TB patients get clean clothes once in 3-4 days at Sewri hospital
Patients at Mumbai’s only tuberculosis hospital at Sewri get a fresh set of clothes only once in three or four days because the clothes disinfecting boiler at the hospital has been shut down.mumbai Updated: Mar 16, 2013 02:16 IST
Patients at Mumbai’s only tuberculosis hospital at Sewri get a fresh set of clothes only once in three or four days because the clothes disinfecting boiler at the hospital has been shut down.
Hospitals are supposed to give patients a set of washed clothes every day, and doctors say forcing tuberculosis patients to wear the same clothes over several days could worsen hygiene conditions at the hospital.
The Sewri hospital’s only disinfecting boiler attendant died in 2005 and nobody else knows how to operate the equipment. As the hospital treats infectious TB patients, the bed sheets, pillow covers, blankets and clothes used by the patients have to be disinfected in the boiler before they are sent for washing to a laundry.
After the boiler shut down, clothes and bedding are being sent to Kasturba Hospital, Chinchpokli, to be disinfected.
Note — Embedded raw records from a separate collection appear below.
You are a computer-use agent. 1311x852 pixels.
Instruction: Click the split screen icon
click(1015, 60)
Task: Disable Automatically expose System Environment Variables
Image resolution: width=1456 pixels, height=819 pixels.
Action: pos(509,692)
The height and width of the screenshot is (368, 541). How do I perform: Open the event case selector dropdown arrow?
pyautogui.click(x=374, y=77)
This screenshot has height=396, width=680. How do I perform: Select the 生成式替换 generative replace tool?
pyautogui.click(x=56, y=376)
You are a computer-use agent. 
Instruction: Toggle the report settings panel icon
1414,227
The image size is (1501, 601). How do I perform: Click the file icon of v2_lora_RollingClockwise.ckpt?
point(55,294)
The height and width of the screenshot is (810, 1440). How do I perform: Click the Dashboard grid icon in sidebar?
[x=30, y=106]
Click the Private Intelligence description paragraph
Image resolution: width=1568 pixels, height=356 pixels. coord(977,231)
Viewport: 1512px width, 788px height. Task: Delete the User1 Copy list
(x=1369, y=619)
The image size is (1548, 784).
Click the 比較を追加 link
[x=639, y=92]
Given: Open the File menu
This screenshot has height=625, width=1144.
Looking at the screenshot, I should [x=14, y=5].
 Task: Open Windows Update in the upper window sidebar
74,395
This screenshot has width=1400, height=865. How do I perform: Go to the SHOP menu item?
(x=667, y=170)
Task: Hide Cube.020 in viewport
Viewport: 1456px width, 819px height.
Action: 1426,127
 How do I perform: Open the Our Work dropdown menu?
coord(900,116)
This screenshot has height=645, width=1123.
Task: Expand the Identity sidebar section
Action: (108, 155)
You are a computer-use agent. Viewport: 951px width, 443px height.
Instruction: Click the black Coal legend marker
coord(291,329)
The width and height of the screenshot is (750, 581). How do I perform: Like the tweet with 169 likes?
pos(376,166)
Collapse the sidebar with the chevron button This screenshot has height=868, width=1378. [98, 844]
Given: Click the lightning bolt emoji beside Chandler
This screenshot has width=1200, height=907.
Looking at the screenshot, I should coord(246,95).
But, a recent rise in the number of admissions at Sewri hospital coupled with the shutting down of the boiler has created a shortage of clothes.
“Patients end up wearing the same clothes for three to four days which puts them as well as the hospital doctors and nurses at risk of catching infection,” said Pradeep Narkar, secretary of Municipal Mazdoor Union. In private hospitals, patients are given a washed set of clothes on a daily basis.
Around 750 tuberculosis patients are admitted at any time at the hospital. In the past five years, more than 30 staffers have succumbed to TB.
At present, 12 staff members are already on TB treatment. A few months ago, a 24-year-old member of the hospital staff contracted multi-drug resistant (MDR) TB, a severe form of the disease.
As a part of the TB programme, the BMC had announced plans to upgrade the Sewri hospital with additional diagnostic facilities and a dedicated 200-bed wing for MDR TB patients.
Dr Rajendra Nanavare, medical superintendent, TB Hospital, Sewri, said that the hospital would soon employ an attendant for the disinfecting boiler. Dr Arun Bamne, executive health officer, BMC, “We have a system in place to send the clothes to another hospital.”